» Your task:
In the patch below, what value does the new DaeraCoreProfile class assign to license_id?

» Reading text:
From 6ef09e0a0a60255beec19635ff6c1b55481228c4 Mon Sep 17 00:00:00 2001
From: MuhammadIsmailShahzad
 <57398621+MuhammadIsmailShahzad@users.noreply.github.com>
Date: Wed, 1 Jul 2020 08:48:19 +0500
Subject: [PATCH] Add new harvest dcat daera_core profile (#15)

* [setup.py][dcat.py]Adds code for profile DaeraCoreProfile

* [dcat.py] Fixes typo
---
 ckanext/opendatani/dcat.py | 63 ++++++++++++++++++++++++++++++++++++++
 setup.py                   |  1 +
 2 files changed, 64 insertions(+)

diff --git a/ckanext/opendatani/dcat.py b/ckanext/opendatani/dcat.py
index d92662e..478de17 100644
--- a/ckanext/opendatani/dcat.py
+++ b/ckanext/opendatani/dcat.py
@@ -271,6 +271,69 @@ def parse_dataset(self, dataset_dict, dataset_ref):
 
         return dataset_dict
 
+class DaeraCoreProfile(RDFProfile):
+
+    def parse_dataset(self, dataset_dict, dataset_ref):
+
+        # TODO: if there is more than one source with different defaults,
+        # modify accordingly
+        dataset_dict['frequency'] = 'notPlanned'
+        dataset_dict['topic_category'] = 'location'
+        dataset_dict['lineage'] = '-'
+        dataset_dict['contact_name'] = 'DAERA Open Data Enquiries'
+        dataset_dict['contact_email'] = 'OpenDataEnquiries@daera-ni.gov.uk'
+        dataset_dict['license_id'] = 'uk-ogl'
+
+        _remove_extra('contact_name', dataset_dict)
+        _remove_extra('contact_email', dataset_dict)

» Word and element location lines:
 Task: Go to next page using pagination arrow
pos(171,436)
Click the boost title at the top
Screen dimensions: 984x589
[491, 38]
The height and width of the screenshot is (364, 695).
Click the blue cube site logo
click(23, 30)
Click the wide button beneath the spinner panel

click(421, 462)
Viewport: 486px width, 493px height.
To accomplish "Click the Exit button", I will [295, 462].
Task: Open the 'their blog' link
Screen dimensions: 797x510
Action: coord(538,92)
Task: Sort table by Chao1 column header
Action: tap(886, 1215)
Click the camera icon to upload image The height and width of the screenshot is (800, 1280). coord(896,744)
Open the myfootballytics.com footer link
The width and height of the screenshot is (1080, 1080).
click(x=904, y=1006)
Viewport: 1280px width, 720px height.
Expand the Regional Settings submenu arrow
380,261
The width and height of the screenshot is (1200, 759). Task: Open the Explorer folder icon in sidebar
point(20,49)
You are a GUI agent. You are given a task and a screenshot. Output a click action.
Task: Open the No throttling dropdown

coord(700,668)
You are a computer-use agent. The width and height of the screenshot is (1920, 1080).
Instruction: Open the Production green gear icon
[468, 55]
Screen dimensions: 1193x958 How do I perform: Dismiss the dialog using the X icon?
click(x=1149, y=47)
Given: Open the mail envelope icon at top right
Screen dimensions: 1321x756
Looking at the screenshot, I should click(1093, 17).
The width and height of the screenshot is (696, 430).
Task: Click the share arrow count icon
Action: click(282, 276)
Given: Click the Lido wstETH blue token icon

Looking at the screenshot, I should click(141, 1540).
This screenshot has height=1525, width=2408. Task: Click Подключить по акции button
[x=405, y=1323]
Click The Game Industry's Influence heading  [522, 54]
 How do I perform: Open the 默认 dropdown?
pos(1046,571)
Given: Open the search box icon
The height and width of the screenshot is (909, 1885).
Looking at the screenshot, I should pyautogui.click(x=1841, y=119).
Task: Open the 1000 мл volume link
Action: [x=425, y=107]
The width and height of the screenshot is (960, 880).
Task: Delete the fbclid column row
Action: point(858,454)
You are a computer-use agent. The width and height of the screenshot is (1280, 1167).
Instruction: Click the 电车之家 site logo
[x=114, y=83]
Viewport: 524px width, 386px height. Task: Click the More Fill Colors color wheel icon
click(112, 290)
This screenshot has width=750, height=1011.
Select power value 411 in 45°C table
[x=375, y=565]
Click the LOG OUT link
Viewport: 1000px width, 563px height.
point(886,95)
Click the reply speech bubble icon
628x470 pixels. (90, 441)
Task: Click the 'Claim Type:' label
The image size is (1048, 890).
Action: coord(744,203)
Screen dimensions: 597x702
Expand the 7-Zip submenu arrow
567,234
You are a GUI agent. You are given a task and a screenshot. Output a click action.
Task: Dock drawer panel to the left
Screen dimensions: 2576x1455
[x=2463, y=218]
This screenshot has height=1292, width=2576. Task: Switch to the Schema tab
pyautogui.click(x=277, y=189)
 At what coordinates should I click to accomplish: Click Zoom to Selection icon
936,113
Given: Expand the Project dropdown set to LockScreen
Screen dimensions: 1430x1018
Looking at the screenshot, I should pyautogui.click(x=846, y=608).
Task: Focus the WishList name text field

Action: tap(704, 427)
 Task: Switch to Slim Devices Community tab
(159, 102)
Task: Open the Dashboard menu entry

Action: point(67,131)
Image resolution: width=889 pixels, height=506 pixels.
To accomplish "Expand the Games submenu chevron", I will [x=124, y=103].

» Exercise solution:
uk-ogl